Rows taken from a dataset
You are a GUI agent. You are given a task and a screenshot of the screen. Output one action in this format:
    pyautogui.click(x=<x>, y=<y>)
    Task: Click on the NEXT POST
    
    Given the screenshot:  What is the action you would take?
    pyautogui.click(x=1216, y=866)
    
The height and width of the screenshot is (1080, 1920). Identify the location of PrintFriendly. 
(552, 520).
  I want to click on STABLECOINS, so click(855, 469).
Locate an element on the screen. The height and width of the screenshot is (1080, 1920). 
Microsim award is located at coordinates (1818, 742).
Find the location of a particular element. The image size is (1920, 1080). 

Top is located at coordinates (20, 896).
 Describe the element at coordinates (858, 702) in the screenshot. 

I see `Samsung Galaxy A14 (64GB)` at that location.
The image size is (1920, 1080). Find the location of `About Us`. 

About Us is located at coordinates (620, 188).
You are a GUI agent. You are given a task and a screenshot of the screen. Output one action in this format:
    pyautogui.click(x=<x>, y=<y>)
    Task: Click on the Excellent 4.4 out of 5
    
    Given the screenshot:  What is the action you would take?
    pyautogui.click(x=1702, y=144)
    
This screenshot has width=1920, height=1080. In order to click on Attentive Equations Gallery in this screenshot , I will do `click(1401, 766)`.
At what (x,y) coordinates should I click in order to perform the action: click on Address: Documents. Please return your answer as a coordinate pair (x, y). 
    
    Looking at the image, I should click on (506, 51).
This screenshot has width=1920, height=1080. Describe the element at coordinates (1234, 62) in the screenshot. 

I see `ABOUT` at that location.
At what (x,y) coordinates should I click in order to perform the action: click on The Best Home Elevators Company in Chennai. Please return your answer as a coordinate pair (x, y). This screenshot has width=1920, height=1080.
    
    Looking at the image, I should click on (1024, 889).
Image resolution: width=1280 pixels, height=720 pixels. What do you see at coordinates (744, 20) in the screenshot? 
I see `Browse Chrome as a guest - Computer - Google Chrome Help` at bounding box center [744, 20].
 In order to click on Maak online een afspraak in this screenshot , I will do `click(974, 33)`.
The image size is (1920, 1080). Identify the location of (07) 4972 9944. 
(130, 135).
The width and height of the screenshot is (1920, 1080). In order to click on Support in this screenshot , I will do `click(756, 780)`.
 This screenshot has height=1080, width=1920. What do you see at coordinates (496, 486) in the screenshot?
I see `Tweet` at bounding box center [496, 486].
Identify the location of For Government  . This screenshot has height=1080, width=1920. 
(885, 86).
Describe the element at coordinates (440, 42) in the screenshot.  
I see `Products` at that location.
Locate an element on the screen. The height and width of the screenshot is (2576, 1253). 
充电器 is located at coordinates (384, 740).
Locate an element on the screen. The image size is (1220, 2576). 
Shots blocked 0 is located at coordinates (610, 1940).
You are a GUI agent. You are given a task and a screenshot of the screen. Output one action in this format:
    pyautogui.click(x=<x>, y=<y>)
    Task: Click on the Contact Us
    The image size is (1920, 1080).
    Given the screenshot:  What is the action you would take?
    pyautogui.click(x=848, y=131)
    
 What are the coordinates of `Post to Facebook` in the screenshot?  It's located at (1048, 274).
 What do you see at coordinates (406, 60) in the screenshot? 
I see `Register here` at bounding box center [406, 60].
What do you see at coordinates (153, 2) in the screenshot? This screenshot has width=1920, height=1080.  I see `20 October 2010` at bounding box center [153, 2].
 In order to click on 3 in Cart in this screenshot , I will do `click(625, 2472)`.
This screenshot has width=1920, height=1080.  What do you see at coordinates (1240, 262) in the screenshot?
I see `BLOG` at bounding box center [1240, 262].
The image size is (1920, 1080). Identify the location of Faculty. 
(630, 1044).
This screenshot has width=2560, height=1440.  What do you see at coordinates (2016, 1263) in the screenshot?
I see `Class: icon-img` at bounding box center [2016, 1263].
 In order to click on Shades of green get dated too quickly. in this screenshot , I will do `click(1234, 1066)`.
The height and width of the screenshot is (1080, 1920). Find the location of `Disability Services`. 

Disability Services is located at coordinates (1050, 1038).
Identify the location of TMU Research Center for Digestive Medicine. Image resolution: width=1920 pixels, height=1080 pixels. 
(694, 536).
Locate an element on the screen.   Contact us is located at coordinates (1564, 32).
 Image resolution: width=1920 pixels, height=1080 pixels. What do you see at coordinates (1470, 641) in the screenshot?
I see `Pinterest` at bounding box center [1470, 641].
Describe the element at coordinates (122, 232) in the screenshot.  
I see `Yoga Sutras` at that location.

• Exercise objective: Reproduce the listing above verbatim, starting at its first line and ending with the line that contains "pyautogui.click(x=1216, y=866)".

• Response to the exercise:
You are a GUI agent. You are given a task and a screenshot of the screen. Output one action in this format:
    pyautogui.click(x=<x>, y=<y>)
    Task: Click on the NEXT POST
    
    Given the screenshot:  What is the action you would take?
    pyautogui.click(x=1216, y=866)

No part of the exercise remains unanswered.